Dessin de Mix et Remix

Sur son blog, en plus d'informer les internautes (ce qui est très bien), François Forcadell s'adonne parfois à son jeu préféré : distribuer les bons et mauvais points en se prenant pour le gendarme du dessin de presse. Rompez !
C'est qu'il a ses têtes et même ses obsessions, le bonhomme : Val le démon, la dessinatrice Louison, les tensions à Charlie Hebdo,... et maintenant Bernard Bouton, présenté comme "l'invité sulfureux de la Bnf". "SULFUREUX", on se croirait dans la presse à scandales. François Forcadell a certainement déjoué un complot international, en dénonçant l'intervention le 22 mars du dessinateur Bernard Bouton à une journée d'étude organisée à la BNF avec l'Eiris, l’Équipe Interdisciplinaire de Recherche sur l'Image Satirique. Le Sherlock Holmes Forcadell a mené l'enquête et nous livre maintenant une fiche complète sur Bernard Bouton qui s'est indéniablement compromis en participant à plusieurs concours organisés par l'Iran, dont l'un portait un titre sans ambiguïté : "The Holocaust International Cartoon Contest- 2015".
La question pourrait être : "est-il judicieux ou non d'inviter un tel dessinateur à la BNF". François Forcadell plaide pour la censure. On est si bien dans l'entre soi. L'auteur de ces lignes s'interroge. S'il faut censurer Bernard Bouton, ne faut-il pas censurer Vuillemin, condamné (à tort d'après nous) pour antisémitisme, mais condamné quand même ? Heureusement pour nous, la BNF l'a invité. S'il faut censurer Bernard Bouton et Vuillemin, ne faut-il pas censurer Plantu, invité d'honneur d'une belle exposition actuellement ? Plantu n'a-t-il pas défendu la liberté de Dieudonné de faire ses spectacles, au moment où le gouvernement Valls a réussi à les faire interdire ? Fallait-il demander la démission de Plantu du Monde pour son « soutien » à Dieudonné ? Et que la Bnf renonce à exposer Plantu ? Eh bien non, et tant mieux. Le monde est pluriel Monsieur Forcadell. Allez vous demander à la BNF de détruire de ses collections les journaux comportant des caricatures de l’ignoble Ralph Soupault ? Des antidreyfusards Forain et Caran d’Ache ? La liste serait longue hélas.
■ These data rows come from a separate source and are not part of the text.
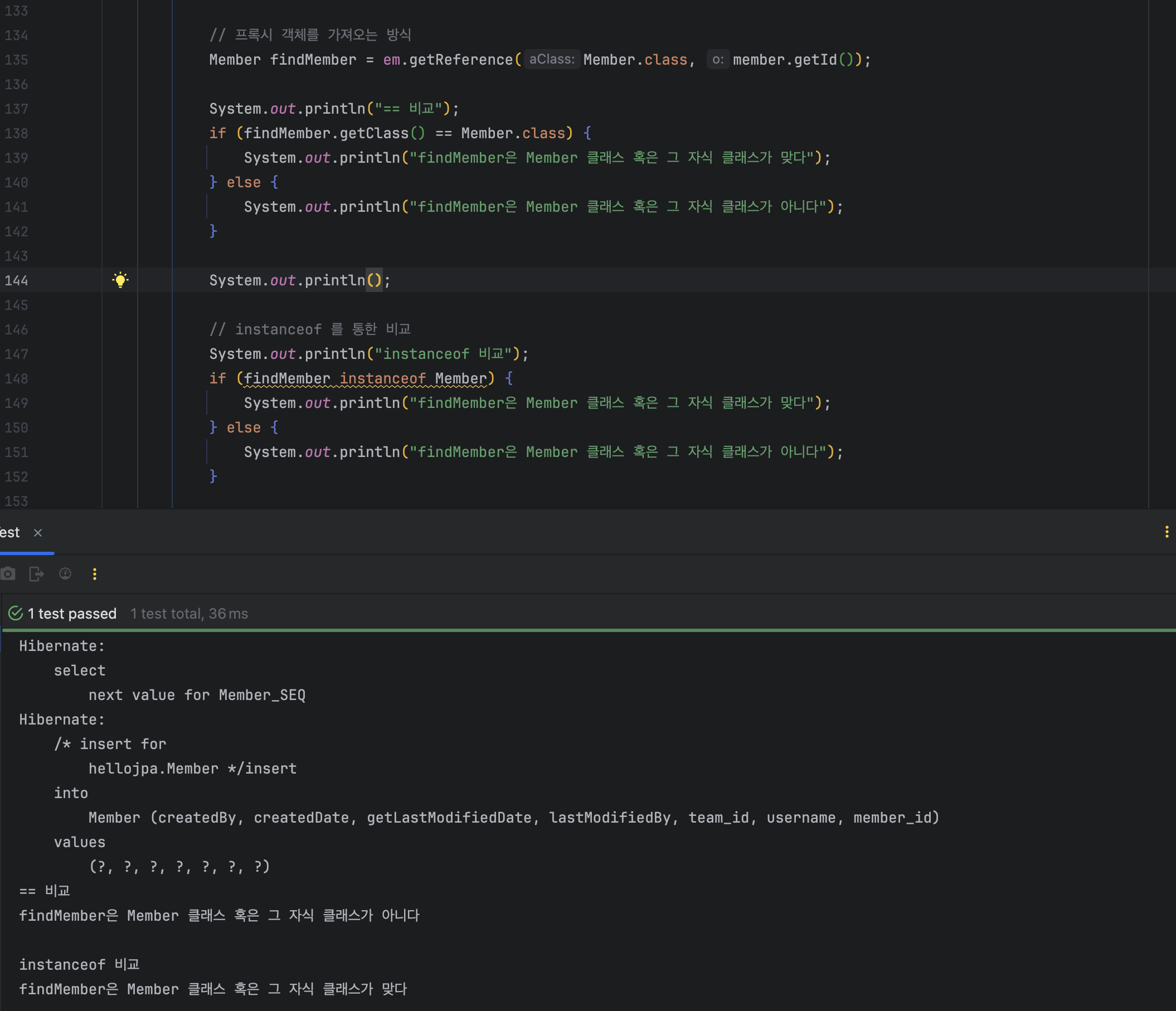Image resolution: width=1176 pixels, height=1011 pixels.
Task: Click the o: parameter inlay hint
Action: 718,59
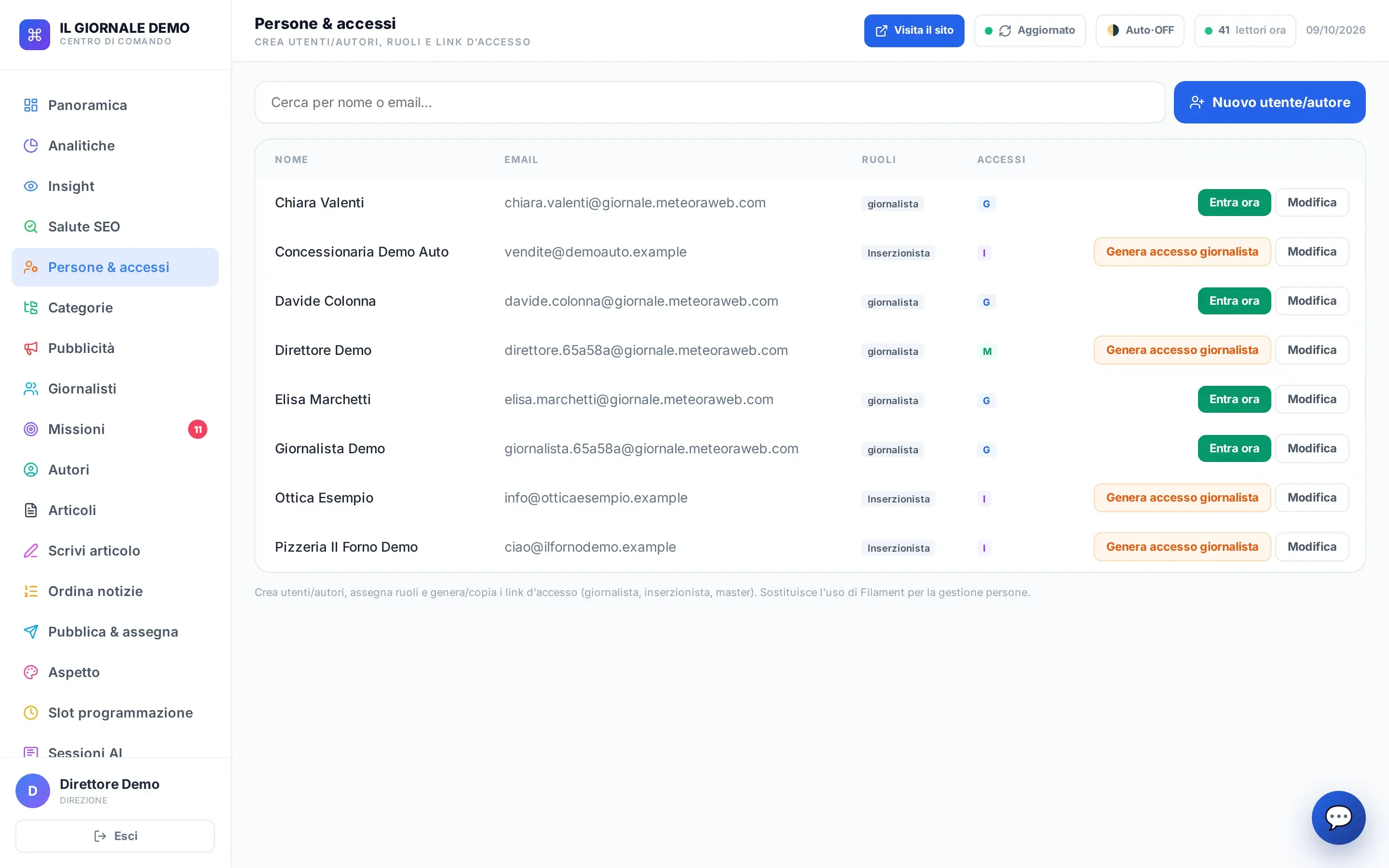
Task: Click the Aspetto palette icon
Action: (x=31, y=672)

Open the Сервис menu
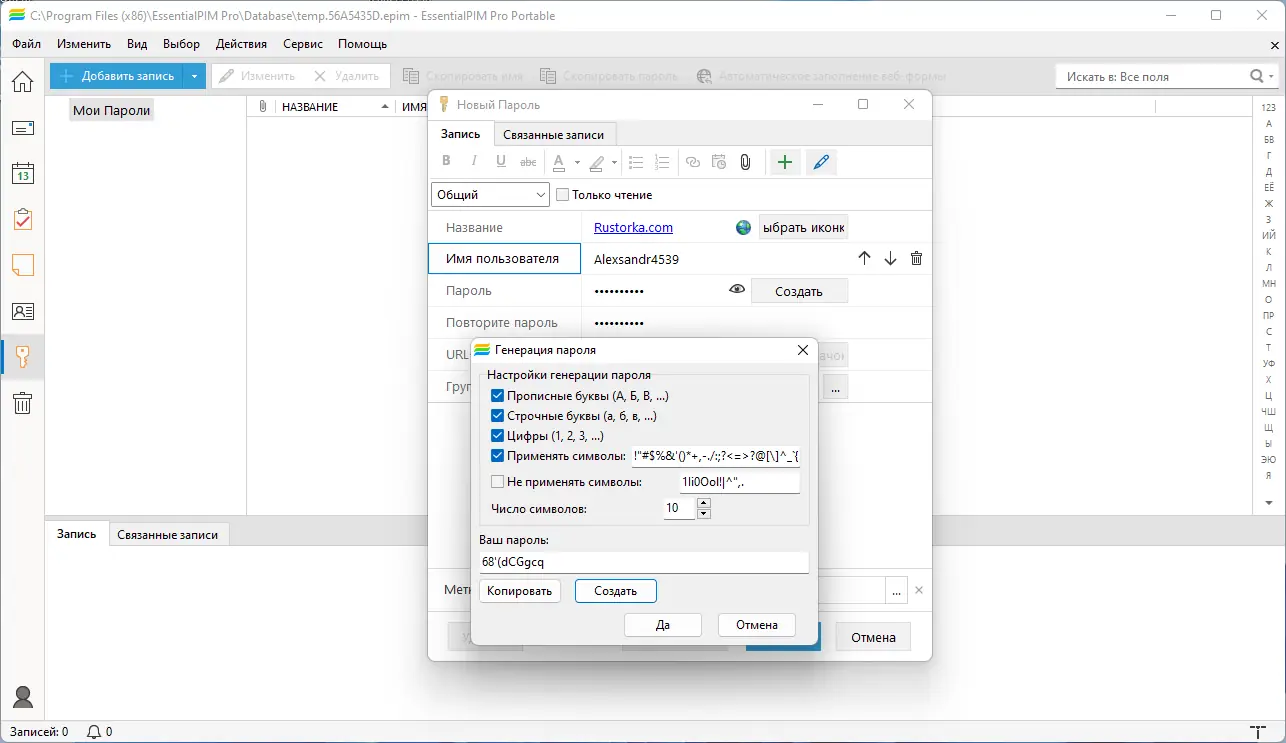point(302,44)
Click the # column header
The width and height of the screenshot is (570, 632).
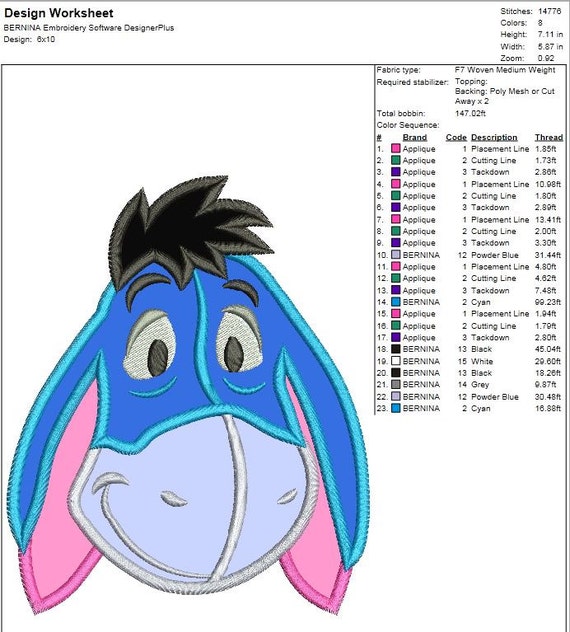[379, 137]
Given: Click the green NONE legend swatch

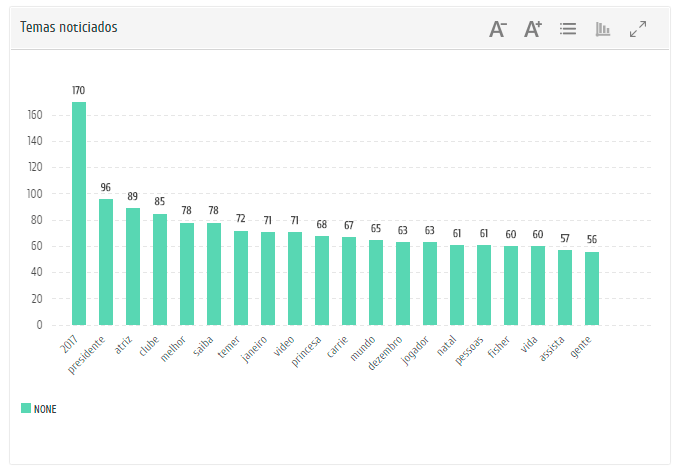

En tous cas, si la BNF raisonnait comme François Forcadell, elle n'aurait invité ni Vuillemin, ni Plantu...

Ce qui est étonnant dans cette journée d'étude qui se tient à quelque jour du vernissage de l'exposition Plantu, c'est ce télescopage autour de l'antisémitisme. La question est sensible, le débat mérite d'être mené. Le débat, pas la censure. Personne n'oblige Forcadell à aller écouter Bernard Bouton. Tout comme personne n'oblige un croyant "outré" à acheter Charlie Hebdo.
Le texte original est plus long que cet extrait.